== Selected excerpt

The cash flow cycle is the process of moving money in and out of a business. A business expends cash in creating goods or in the supply of services sold to customers. This is cash outflow.

On the other hand, cash inflow occurs when a business collects cash from its sales to customers and uses that cash to manufacture more goods or render more services, therefore, restarting the cycle.

The idea is to ensure that cash coming in exceeds cash going out. That is the basis of being profitable. Unfortunately, things are never as easy as they seem, because both cash inflow and outflow move in cycles, the challenge is always to ensure your business is not in a situation where outflow significantly exceeds inflow for any extended period.

Despite most businesses having a primary inflow of cash from the sale of goods or services, other sources can also provide inflows, such as from:

  • A bank loan,
  • An investment in funds from stakeholders,
  • A line of credit, and
  • Cash outflow can result from:
  • Paying for materials to manufacture goods
  • Cost of buying Stock
  • Acquiring fixed assets
  • Salaries and expenses
  • Tax payments and
  • Loan repayments, among others…Cash flow management is crucial to the health of a business and collaterally to the relevant national economy overall.

Common Cash Flow Problems

What causes cash flow problems? What are the common problems that, if not attended, could lead to dire consequences? Clearly, when a business has insufficient cash to pay its current liabilities, or when the cash going out of the business consistently exceed the cash coming in. Much has been written on cash flow management, from which we learn that common problems leading to negative cash flow situations are:

Falling Profits

The most common cause of cash flow problems, because revenue from the sale of goods and services is the most important source of cash for any business. When the business makes relatively lower profits over time, either because of competition or mismanagement, it will lead to serious cash flow problems. An overaggressive market penetration strategy that involves cutting prices to gain market share can go wrong when not properly managed. Businesses might take on additional loads or credit from suppliers but in most situations, making losses consistently will eventually lead to failure.

Too much Stock

For automotive businesses, holding too much Stock can also tie up cash flow significantly. The need to hold enough stock to meet demands or to negotiate better prices by buying in bulk have to be balanced against the risk of the current stock becoming obsolete. A robust stock management system with a regular review is often necessary to ensure that minimal cash is tied up in dead stocks.

====
== Information provided

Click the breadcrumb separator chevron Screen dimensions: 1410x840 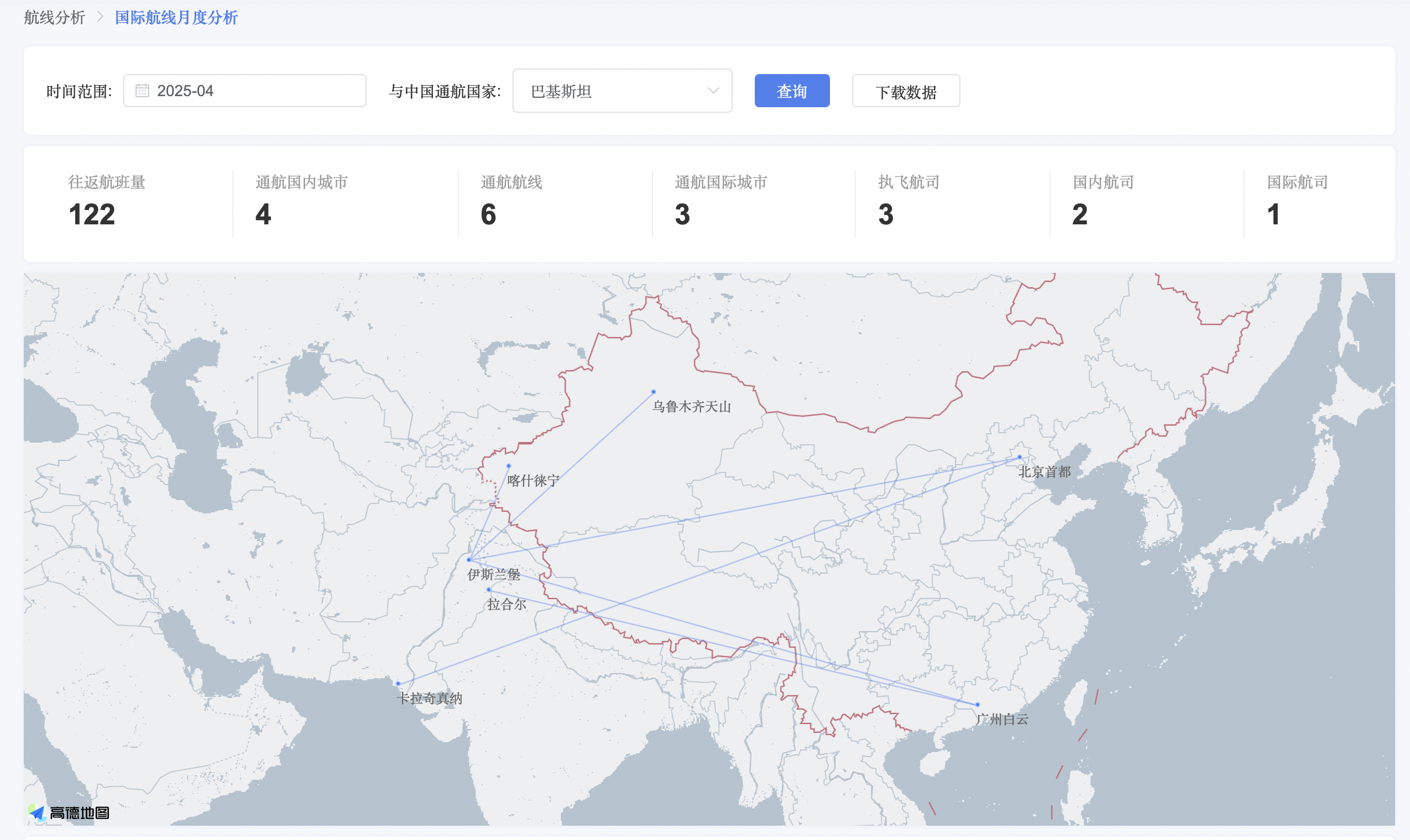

====

▶ _Directions_
1 - In the passage on cash flow, what is named as the most common cause of cash flow problems?
2 - Write the next part of the passage on cash flow, starting right after its final sentence.

▶ _Responses by task_
1 - Falling profits.

2 -
Over investment in capacity or overtrading

This occurs when businesses spend too much on fixed assets, usually difficult to convert back to cash when needed. Having the biggest, most impressive showroom does have a positive effect on brand image but to do so with expensive short-term finance can be suicidal if it does not translate into more profits quickly enough. Another example is a business expanding too quickly. This is usually a result of a successful run, encouraging the business to extrapolate current sales revenue without considering diminishing returns. Classic

examples are new dealerships, driven by overconfidence, opening many new outlets or showrooms, increasing rental expenses, stock, employee headcount and renovation costs.

Seasonal demands or unexpected changes

As with many industries, the automotive retailer is often subjected to fluctuating seasonal demands such as tax-season or year-end demands. This is one of the most challenging problems facing automotive dealers. Too many dealers expecting increased or decreased demand could lead to entire industries overstocking or missing opportunities. Sudden changes in government legislation or economic conditions can also affect business drastically. To effectively manage continuing cash flow, it is important for businesses to regularly analyse their cash flow situation and identify possible problems before they happen. Preparing a cash flow budget is one the most effective ways to help support prediction of future needs.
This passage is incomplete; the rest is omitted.